No-dig gardening: less work, fewer weeds and more produce - Blooming Green - Seasonal British Wedding Flowers

No-dig gardening: less work, fewer weeds and more produce

Do you feel overwhelmed by your garden at this time of year? Or maybe your back’s playing up? Take the no-dig approach to gardening and your will find you have time – and more produce – on your hands

Experienced gardeners and anyone who has ever trained with the RHS will find it hard to believe that there really is an alternative to digging and tilling the soil.

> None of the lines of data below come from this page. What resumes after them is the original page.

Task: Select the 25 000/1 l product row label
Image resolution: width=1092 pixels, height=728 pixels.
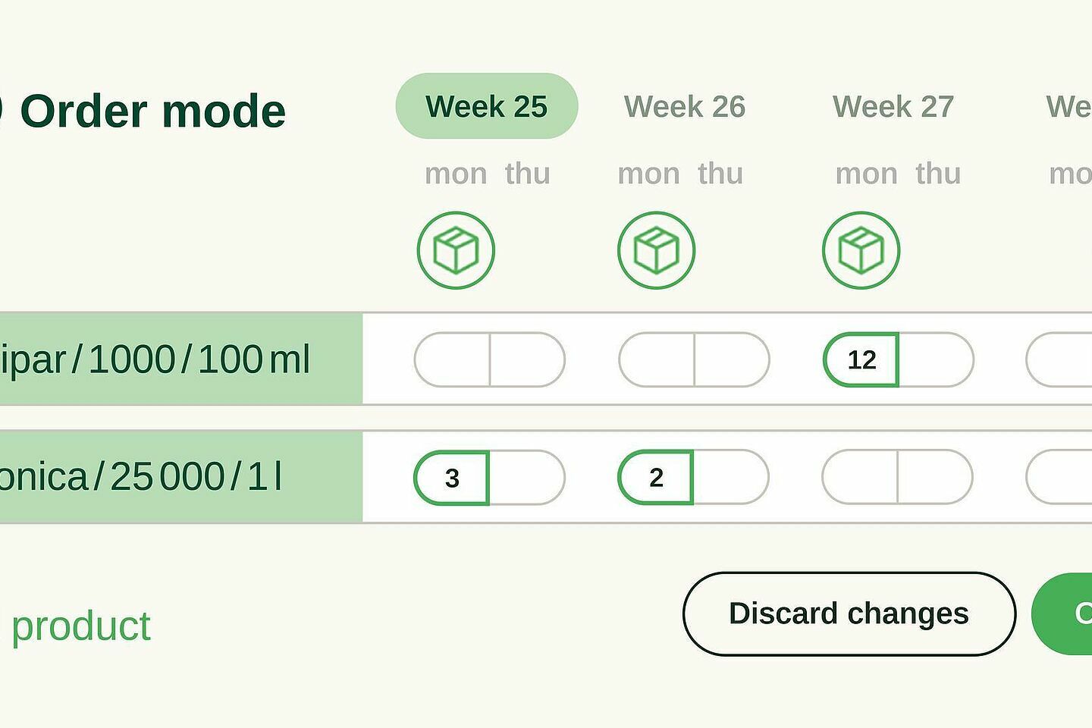Action: click(x=181, y=477)
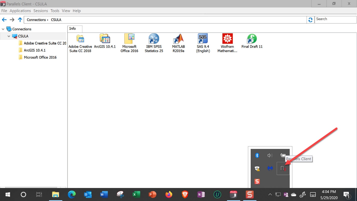Collapse the Connections root tree node
Image resolution: width=357 pixels, height=201 pixels.
(x=3, y=29)
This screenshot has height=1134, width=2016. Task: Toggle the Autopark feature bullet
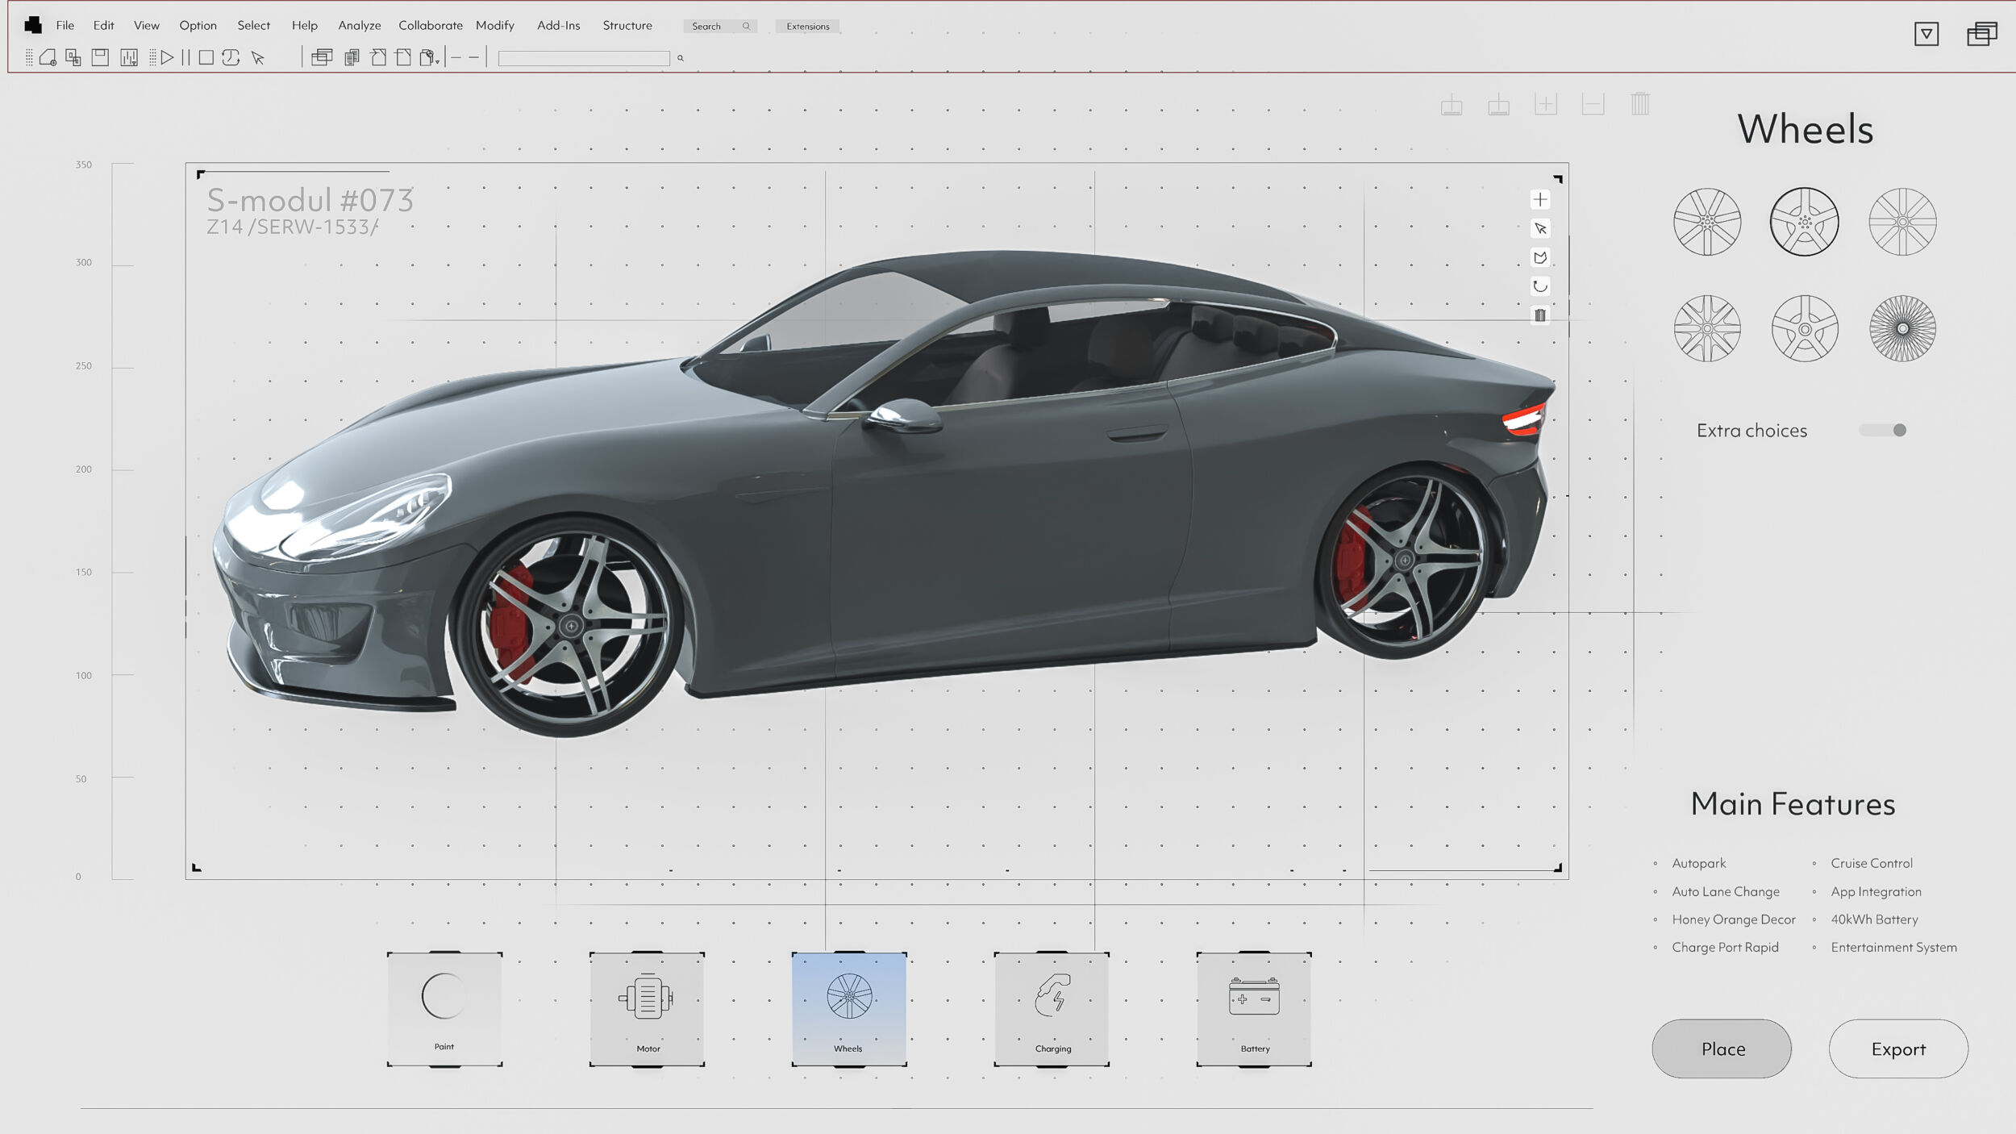(1656, 863)
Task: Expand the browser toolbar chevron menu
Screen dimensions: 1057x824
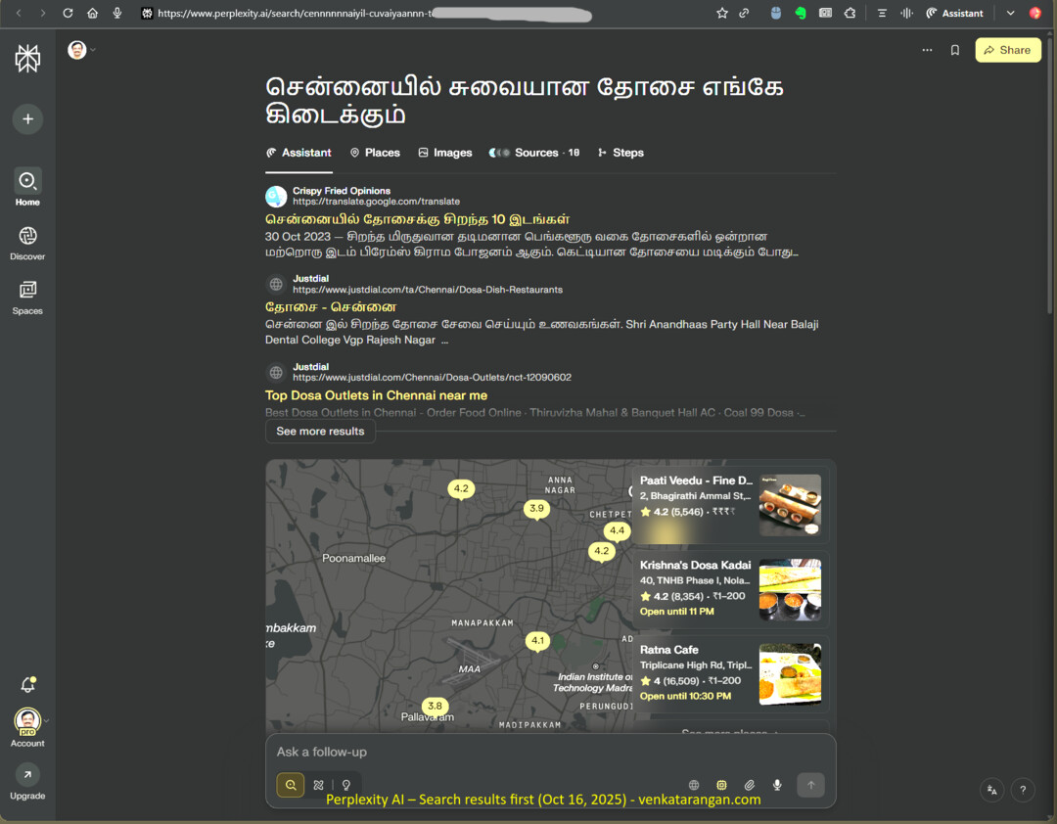Action: [1010, 13]
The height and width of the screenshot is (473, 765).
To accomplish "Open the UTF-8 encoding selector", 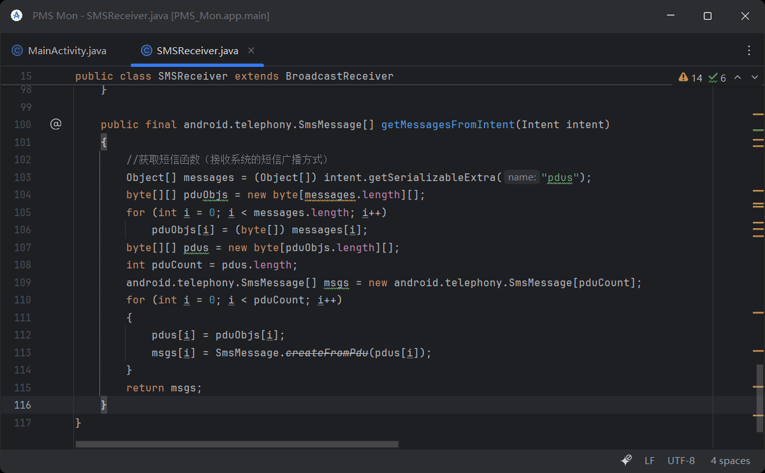I will (x=680, y=460).
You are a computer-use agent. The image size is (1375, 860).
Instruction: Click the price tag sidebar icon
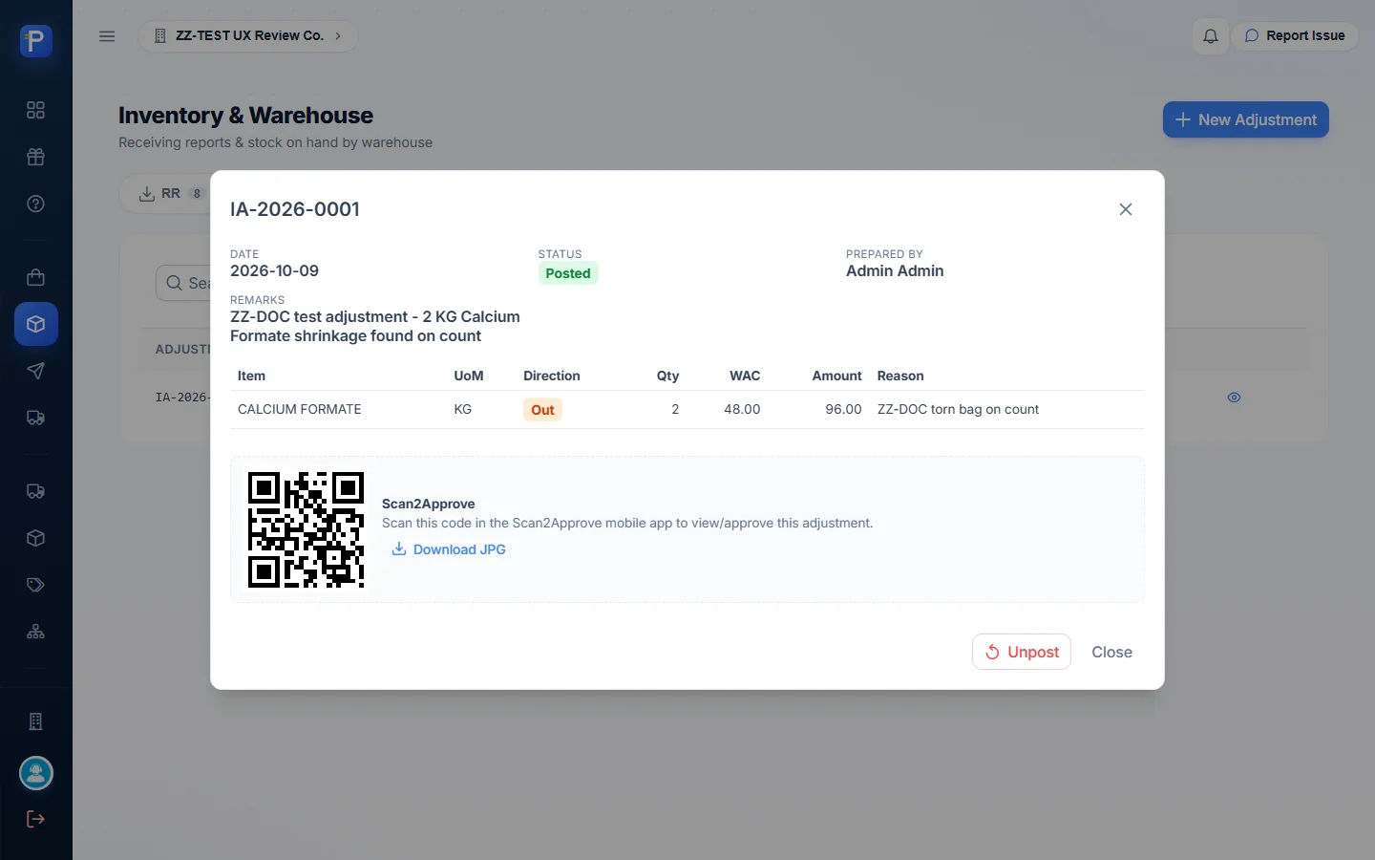(x=35, y=585)
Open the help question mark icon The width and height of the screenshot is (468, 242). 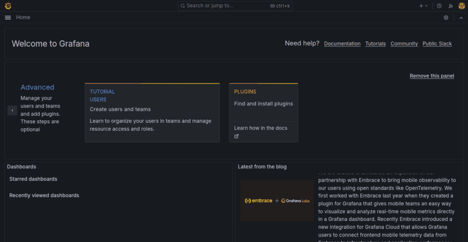pyautogui.click(x=439, y=6)
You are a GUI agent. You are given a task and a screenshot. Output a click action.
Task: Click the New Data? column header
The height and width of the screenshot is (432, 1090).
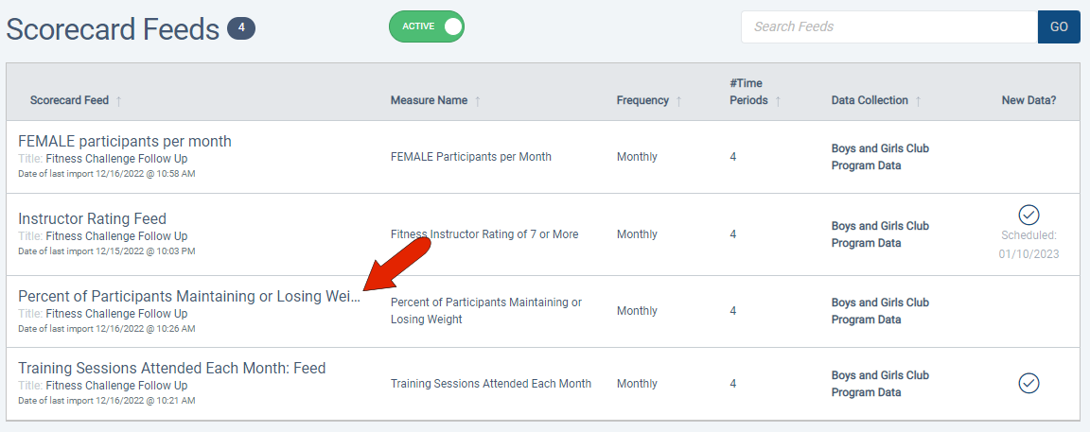1028,100
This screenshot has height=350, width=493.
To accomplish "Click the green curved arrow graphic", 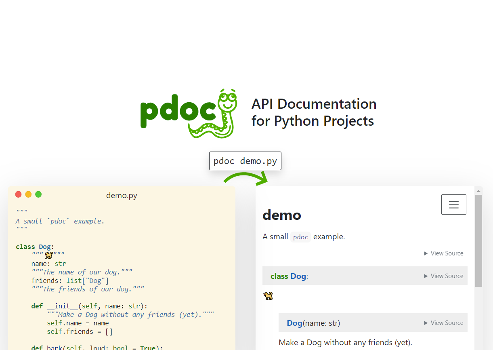I will [245, 177].
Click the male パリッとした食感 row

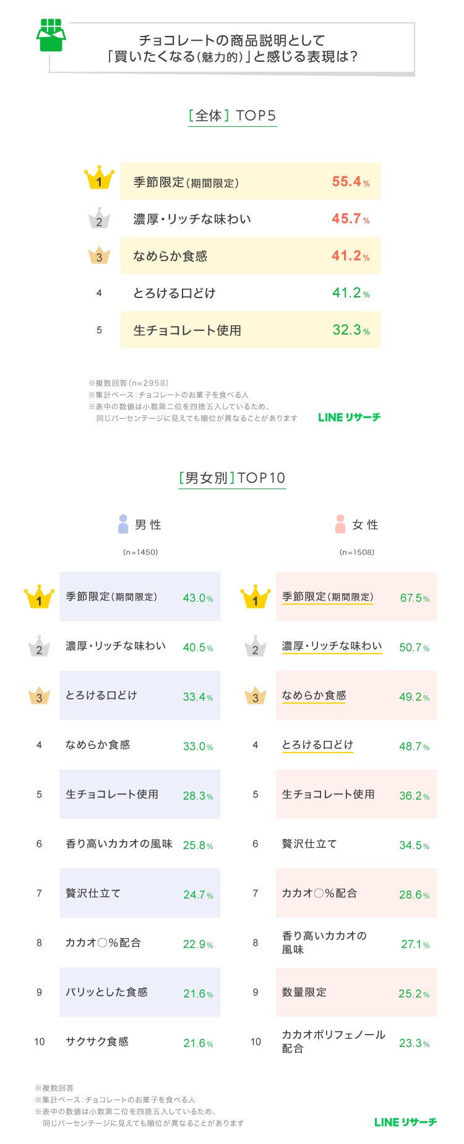pyautogui.click(x=140, y=992)
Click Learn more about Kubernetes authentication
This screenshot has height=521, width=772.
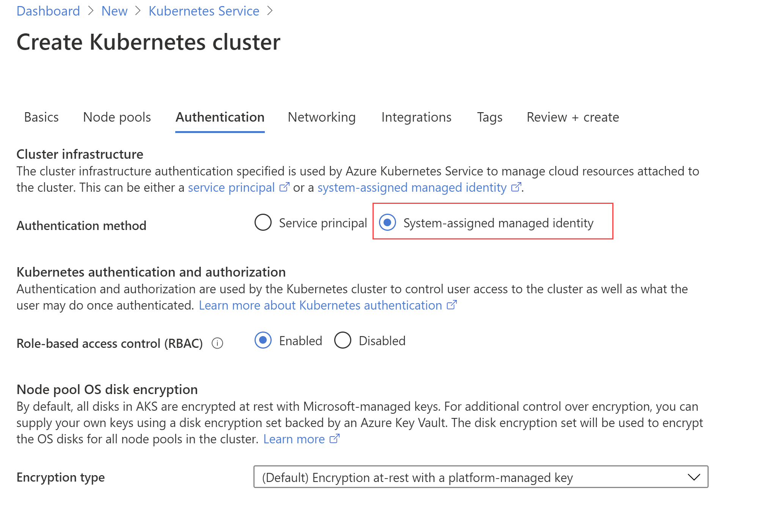pyautogui.click(x=321, y=305)
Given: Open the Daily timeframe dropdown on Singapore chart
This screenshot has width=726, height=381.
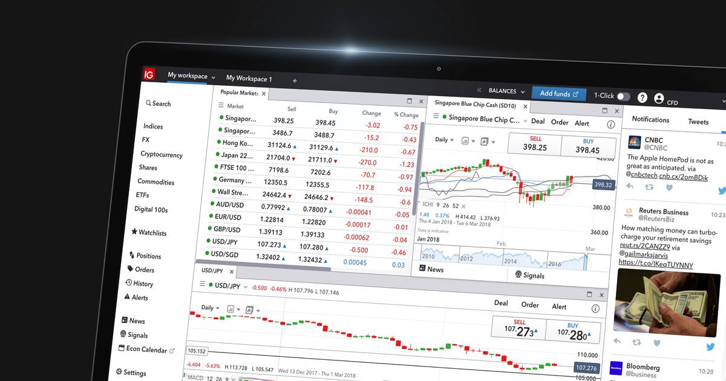Looking at the screenshot, I should pos(445,140).
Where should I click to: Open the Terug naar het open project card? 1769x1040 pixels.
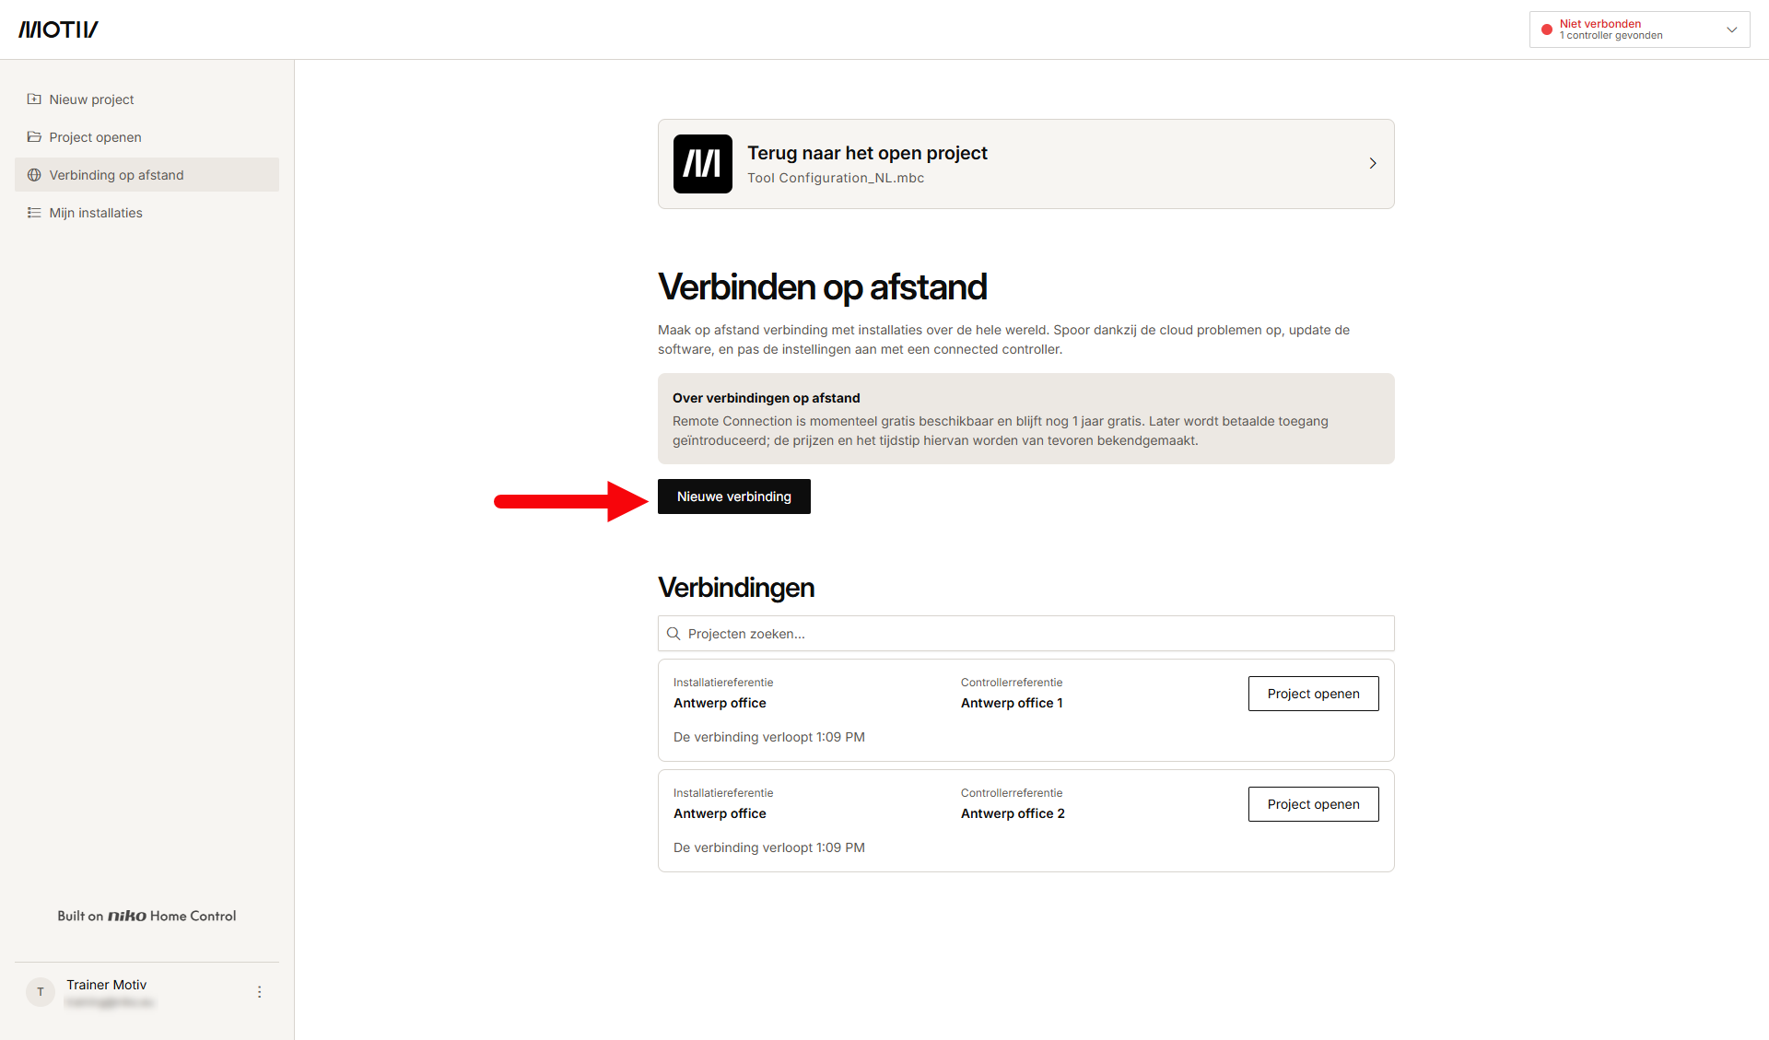1025,164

Double-digging, forking-over and breaking up clods of soil is so ingrained in our gardening know-how that it goes against our instinct to put down our spade or fork, take a step back from the flower or vegetable bed and not dig.

A friend of ours, who worked at Sissinghurst Castle Garden for 17 years, said that digging is like a reflex action, and she really has to refrain from her old digging habits. At Sissinghurst they have now adopted the no-dig method for their vegetable gardens and, who knows, perhaps they will soon be doing the same in the famous flower borders. We’re certainly devotees of the no-dig method here at Blooming Greenn.

So, who is behind this revolution in gardening? In the UK, it would be safe to say that Charles Dowding is the champion of no dig, having brought the concept of no-dig gardening to the fore with more than 30 years of practice. In recent years he has attracted a growing band of followers including National Trust head gardeners, Sarah Raven and Monty Don who, along with Gardener’s World, proclaimed Charles’s approach as one of the key movements that have changed gardening forever.
And yet, despite his own experience, accolades from gardening big-guns and mountains of luscious vegetables to show for it, his no-dig message: “No Dig: healthier soil, fewer weeds” still seems to shock the horticultural establishment. Gardeners, it seems, find it hard to put down their tools and adopt a less labour-intensive approach.

For those unfamiliar with no-dig gardening, it is both wonderfully simple (for the gardener) and fascinatingly complex — the key is having faith in nature and knowing when to leave things alone: “There’s this hidden assumption that soil needs to be loosened and aerated and we need to intervene, that we can improve on nature and the natural processes, which is quite arrogant really,” says Charles.

What he advocates is using plenty of compost, manure, cardboard and / or fabric to cover the surface of the soil and so suppress weeds by starving them of light. “Fertility building up from on top is a copy of natural processes, like on a forest floor, or animal droppings on pasture,” says Charles. At the same time, worms and soil fauna are encouraged and, as they increase in number, the soil becomes better aerated, without the loss of moisture and soil structure that digging promotes. Weeds are discouraged and gardeners get more time for cups of tea and perusing. What’s not to like?

If you would like to know more about no-dig gardening, Charles will be visiting Kent on Sunday May 14th.  You can book your place on the Charles Dowding Talk and Lunch today.

Or, you can read Jen’s interview with Charles Dowding in the March issue of The Simple Things magazine.

Don’t forget to keep an eye out for Beks tips on ‘no-dig flower growing on the Blooming Green YouTube Channel.

2 thoughts on “No-dig gardening: less work, fewer weeds and more produce”

  1. The no dig method sounds great but I have a neighbour on the allotment whose plot is infested with mares tail – lots of the shoots with spores every year not just the spiky green shoots. I can see that no dig would be good once the problem is solved but how would you address the initial problem of so many roots. Thank you.

  2. Hi Margaret, this sounds like a serious issue Mares tail is a real problem plant. You could try excluding the light for as long as possible, so covering the area with a geo-textile root barrier could help. Then one option would be to build a raised bet over the top on the area and then grow into that instead.